Namun, angka ini terbilang lumayan, mengingat garis start pemerintah atas program ini baru 18 Juli 2016, seiring terbitnya aturan teknis program pengampunan pajak. Yakni Peraturan Menteri Keuangan (PMK) 118/ 2016, PMK 119/2016 hingga Peraturan Direktur Jenderal Pajak Nomor PER-07/PJ/2016.
Ini artinya, waktu bagi peserta program pengampunan pajak singkat di pekan lalu, hanya dua sampai tiga hari mempelajari sekaligus ikut program ini. Dengan begitu, penerimaan Rp 6 miliar dari program ini terbilang lumayan. Animo pemilik dana program ini terbilang tinggi.
Kendati begitu, jika merujuk keterangan pemerintah atas tarif yang yang dikenakan untuk permohonan yang masuk adalah 2% maka wajib pajak yang ikut program ini adalah mereka yang berstatus usaha mikro, kecil dan menengah, yang punya nilai omzet hingga Rp 4,8 miliar per tahun, dan mendeklarasikan nilai harta lebih dari Rp 10 miliar.
Lalu, bagaimana dengan pemilik duit-duit besar yang akan repatriasi? Barangkali, mereka masih menimbang untung ruginya ikut program ini. Apalagi, banyak dokumen yang harus dilengkapi untuk peminat amnesti.
Aturan pajak No Per-07/PJ/2016 tentang Dokumen dan Pedoman Teknis Pengisian Dokumen dalam Rangka Pelaksanaan Pengampunan Pajak, ada 19 lampiran dan dokumen yang harus dilengkapi untuk ikut tax amnesty.
Banyaknya dokumen yang harus disiapkan disinyalir bisa menjadi periode pertama Juli-September 2016 tax amnesty tak akan efektif untuk menggaruk penerimaan dari pemilik dana besar. Hitungan CEO Mayapada Grup Dato' Sri Tahir, palingan hanya dana-dana eksportir yang bakal masuk.

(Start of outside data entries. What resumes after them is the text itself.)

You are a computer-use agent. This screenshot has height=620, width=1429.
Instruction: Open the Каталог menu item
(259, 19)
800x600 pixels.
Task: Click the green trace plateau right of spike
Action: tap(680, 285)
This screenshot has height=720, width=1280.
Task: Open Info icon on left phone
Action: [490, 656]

Ketua Asosiasi Pertekstilan Indonesia Ade Sudrajat berharap, waktu yang terpotong untuk libur lebaran dan menunggu penerbitan aturan teknis dan sosialisasi, bisa digantikan dengan perpanjangan periode pertama tax amnesty selama 30 hari. "Perlu waktu tambahan untuk mendapatkan hasil maksimal dan azas fairness. Karena waktu tiga bulan tidak murni lagi," ujar Ade, kemarin (24/7).
Namun kata Darussalam, pengamat pajak di Danny Darussalam Tax Center menilai waktu pemberlakukan tarif terendah tax amnesty cukup. Baik WP maupun stakeholder lain tidak sulit mempelajari aturan teknis tax amnesty. "Nanti akan menumpuk di akhir periode tiga bulan pertama," kata dia yakin.
Pengamat pajak dari Governance Control Advisory RSM Indonesia Angela Indirawati Simatupang menilai, wajib pajak telah bersiap diri ikut tax amnesty sejak RUU Pengampunan Pajak dibahas. "Mereka bahkan tak terlalu lihat tarifnya, tapi lebih peduli menilai harta dan asset noncash offshore," katanya.